Court Opinion

ID: 9666871
Source: CourtListenerOpinion
Date Created: 2023-08-24 01:29:13.098713+00
Date Added: 2024-06-11T18:15:33.281076
License: Public Domain

On Rehearing
Counsel for appellant are very urgent that we failed to give consideration to his contention as to paragraph 12 of the bill of complaint. That paragraph is as follows:
“Complainants have been informed, and they so allege that under the law of the Republic of Panama, that if they are the owners of an undivided one-*16half interest in and to said real estate, they would not only take title to the same subject to said purchase money mortgage of $40,000.00, but, on the contrary, that they would be personally obligated for the payment of one-half of said balance of purchase money, viz: $20,000.00.”

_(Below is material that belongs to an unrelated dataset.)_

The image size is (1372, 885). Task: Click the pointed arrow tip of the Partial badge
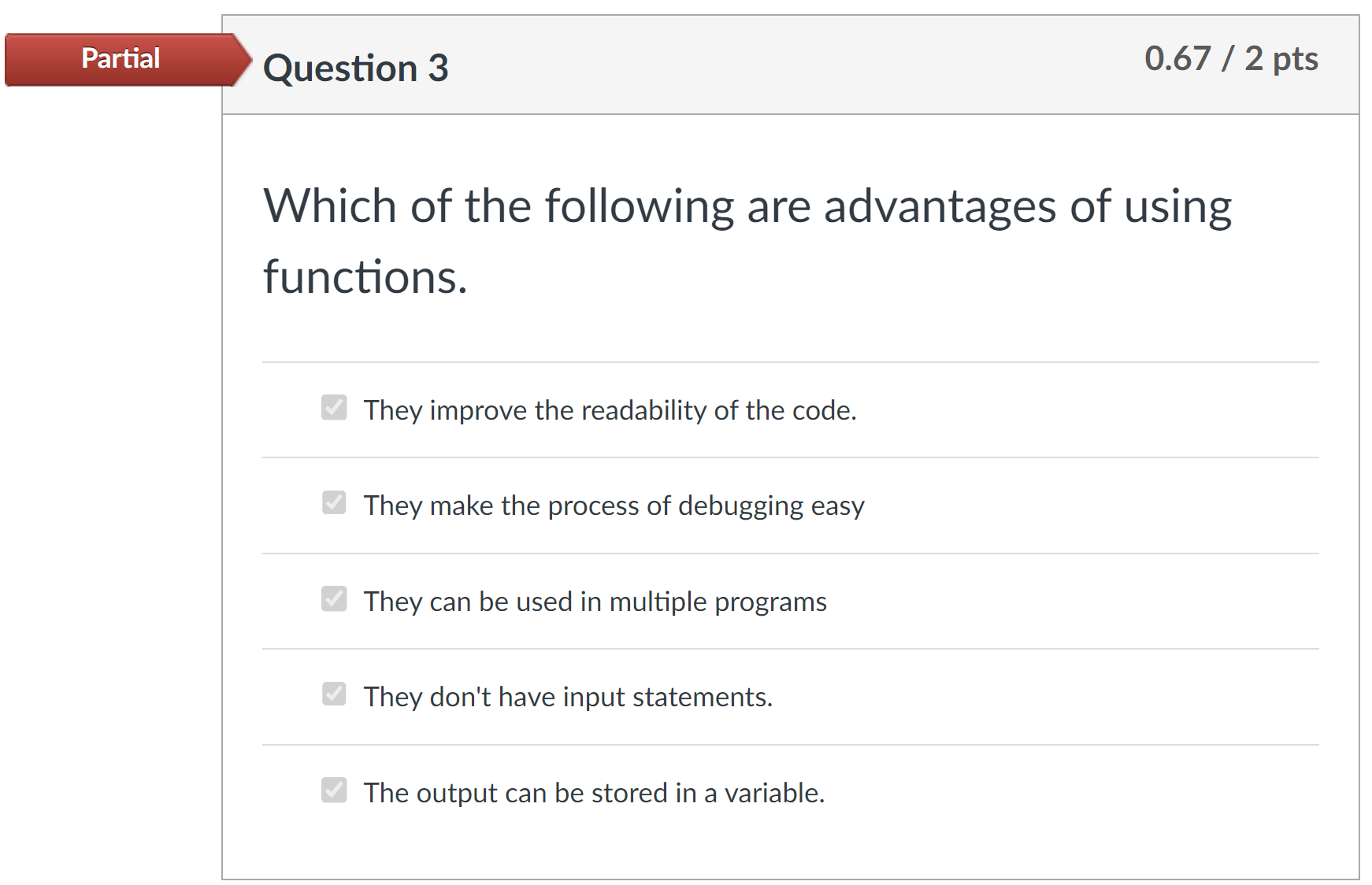(x=243, y=60)
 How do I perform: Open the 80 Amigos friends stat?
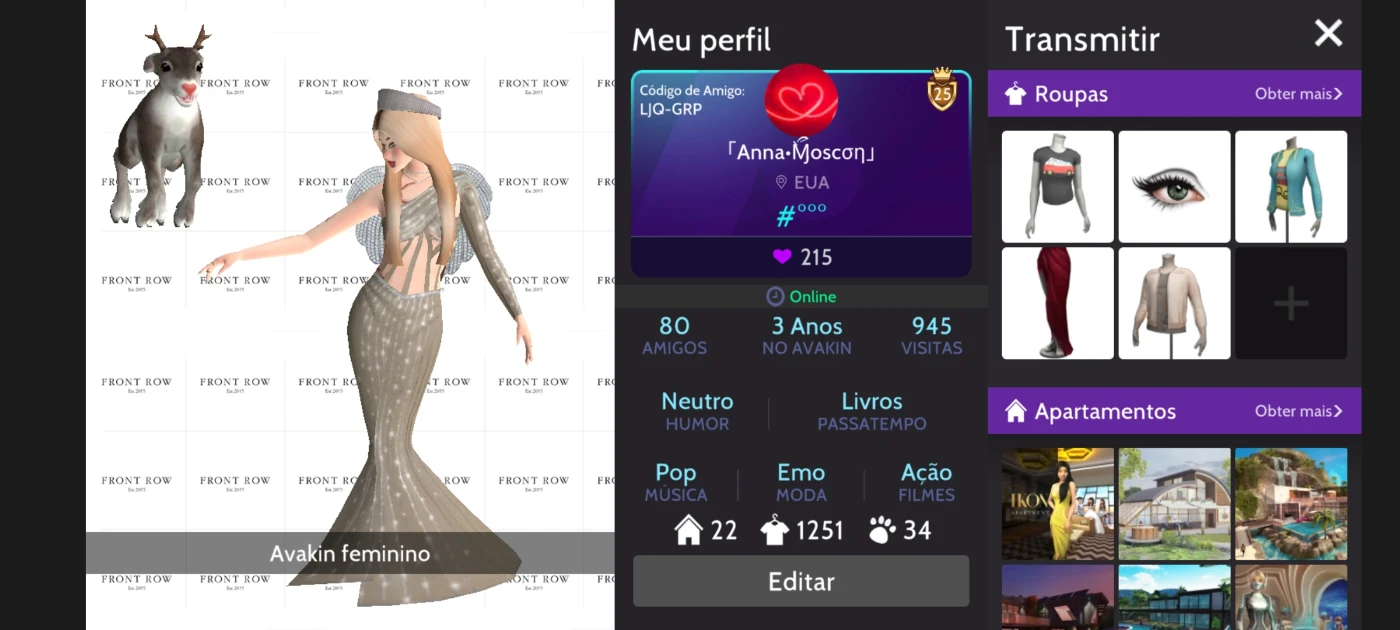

It is insisted that as a plea of the law of a foreign nation it is subject to the objection that it states a conclusion of the pleader and not the substance of the law itself as a fact. The form of the allegations may not be strictly up to the requirements of good pleading as interpreted in Equitable Life Assur. Soc. of United States v. Brandt, 240 Ala. 260, 198 So. 595, 134 A.L.R. 555, in not alleging what the law on the subject is in the Republic of Panama, but only what the effect of it is upon complainants as applied to the transaction involved. Counsel insist that as a feature of the charge of fraud its insufficiency renders the bill subject to demurrer as to that aspect of it charging fraud in procuring the contract. Properly considered the bill has but one aspect, to annul and vacate a transaction for fraud in its procurement. Other features of the bill are supplementary to that. We agree that if the allegations of paragraph 12 of the bill are essential to the charge of fraud, they ought to be well pleaded and that a failure in that respect would subject the bill to appropriate demurrer. We did not discuss that question because we thought, and still think, that the charge of fraud and its effect upon the transaction was complete without paragraph 12 as set out. All the elements of fraudulently procuring the contract from complainants are set out in the bill by the facts on which the charge is based, and they are sufficient and well pleaded without paragraph 12. “Sometimes it is necessary at law to prove all the allegations of a count to sustain the cause of action as laid. Mazer v. Brown, 259 Ala. 449(14), 66 So.2d 561. * * * But that is not to be confused with the principle well settled that in equity it is not necessary to accurately prove every detail of averment as alleged provided that proof is made of such averments as are essential to the relief sought”. Bobo v. City of Florence, 260 Ala. 239, 69 So.2d 463, 465, citing Mutual Service Funeral Homes v. Fehler, 257 Ala. 354, 58 So.2d 770; Ellis v. Womack, 247 Ala. 254, 23 So.2d 859. The older cases are cited in the above authorities. Since it is not necessary to prove the law of the Republic of Panama in the respect here material, it is not necessary for it to be alleged in the bill according to the requirements for pleading such a law. The bill is not subject to the demurrer interposed in that respect.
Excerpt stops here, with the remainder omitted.